IdblowJonSnow · 02/04/2021 16:55

I also want to know what 'Jim' has done!!
You say hot headed- is that code for violent?

If so then I'm with your ex. If you get back together I'd be very clear that you never want to talk about it again. He doesn't get to hold it against you.

SempreSuiGeneris · 02/04/2021 17:01

It also sounds a little bit as if your friendship group is a bit incestuous if you all know each other and all shag each other. I'd perhaps be forgetting about Pete and looking for a new partner who's not part of this group.

All very TOWIE. Jim sounds like he could be Pirate Pete irl. Not quite same level as Maeve and co in Made in Chelsea mind.

Retreads are rarely a good idea and would counsel against keeping it local if you feel the need for no strings attached FWB.

GreenlandTheMovie · 02/04/2021 17:03

He said that because of this he won't be able to form an emotional attachment with me now. Pete said that Jim isn't a good person and he doesn't understand why I would sleep with someone so awful.

I tried to tell him it was purely physical, but he said that his personality should mean that he isn't even physically attractive to me. He said that he thought our morals lined up, and that me sleeping with Jim tells him that they do not.

I was actually in this situation with an ex. Except that I'm a woman, he split up with me because he started seeing someone else when we didn't see each other for a long time at the start of lockdown and he didn't want to cheat. When he wanted to get back together again with me after about a year, I just couldn't do it because of who he had casually shagged while we were split up.

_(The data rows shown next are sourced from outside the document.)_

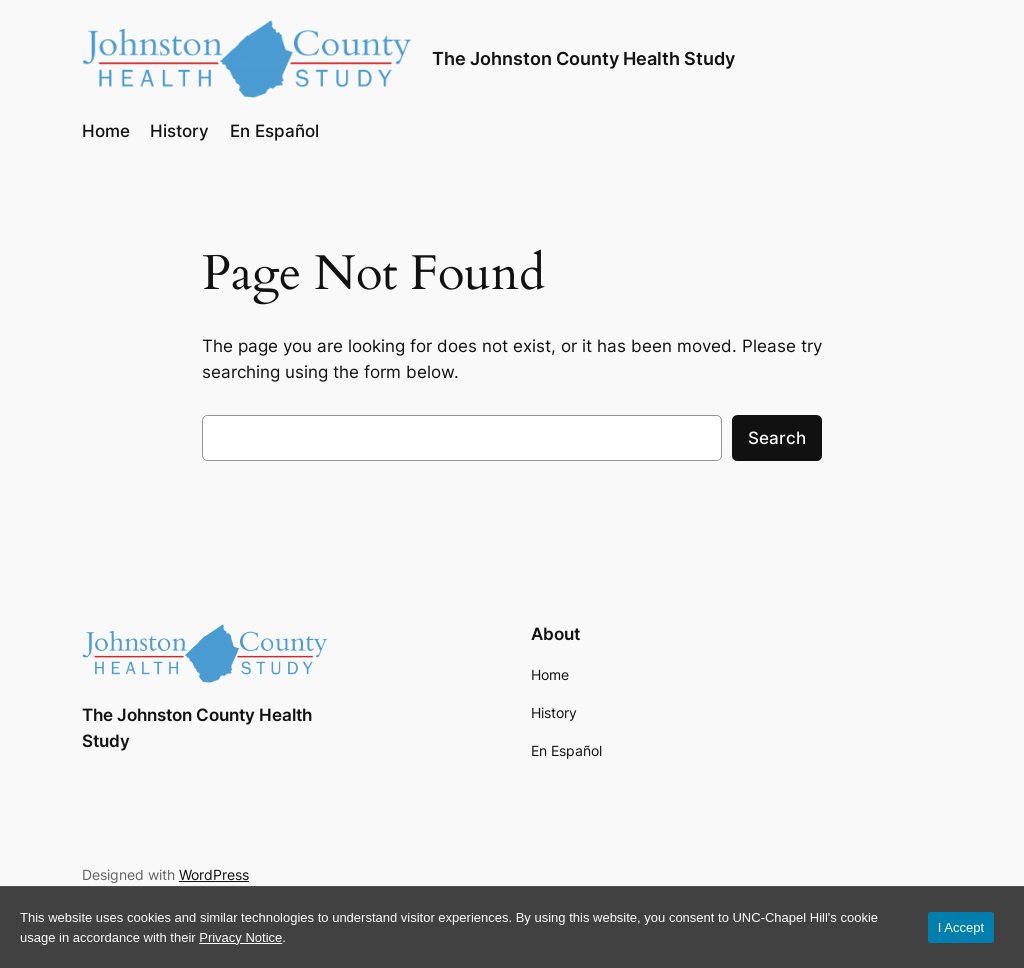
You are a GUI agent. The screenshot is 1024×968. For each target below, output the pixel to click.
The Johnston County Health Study (583, 58)
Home (550, 674)
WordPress (214, 874)
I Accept (961, 927)
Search (777, 438)
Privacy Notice (240, 937)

That was it literally. No other reason why I wouldn't have got back together with him, but it literally changed how I felt about him. I'm no longer attracted to him. I don't hate him or anything but I just don't view him in an attractive way as I used to (and I was absolutely crazy about him before).

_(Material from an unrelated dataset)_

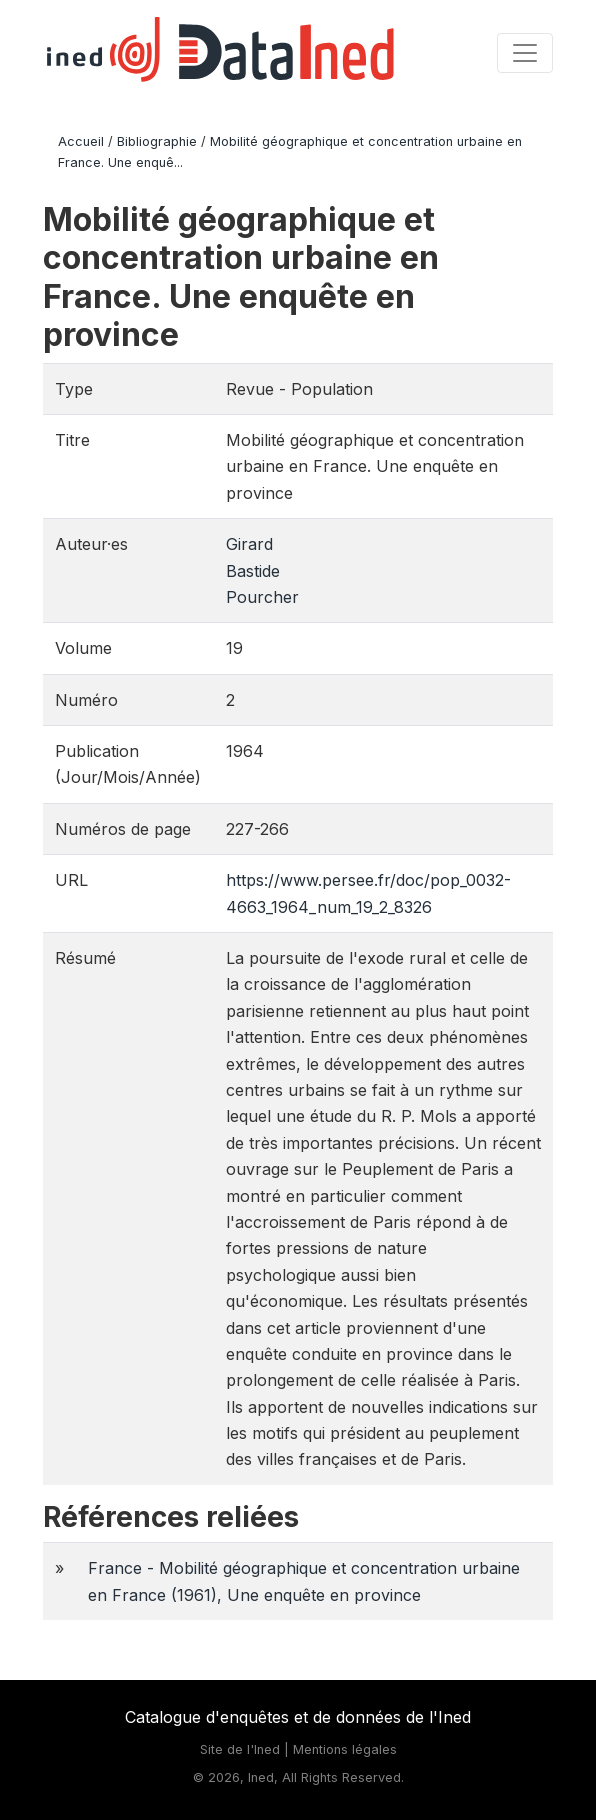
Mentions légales (345, 1749)
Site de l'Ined (240, 1749)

If he had shagged someone super-attractive and intelligent and nice, I would quite possibly feel ok about him still, but who he chose downgraded him so much in my eyes that I literally have lost all interest in him, even as a friend. Its as if I never really knew the person I thought he was, if that makes sense, so he is a stranger now.

It really is the oddest feeling, but when you've lost that spark of attraction, its almost impossible to get back.

PinkiOcelot · 02/04/2021 17:07

Amazes me that people actually talk about stuff like this. So you just gave him a list of all the people you slept with and he’s only bothered about 1?! Wow.

TheSparkleJar · 02/04/2021 17:10

You haven't mentioned yet what about this man is so abhorrent? His politics, lifestyle?

dyslek · 02/04/2021 17:12

Pete sounds like a game player. Honestly, Id give him a wide berth.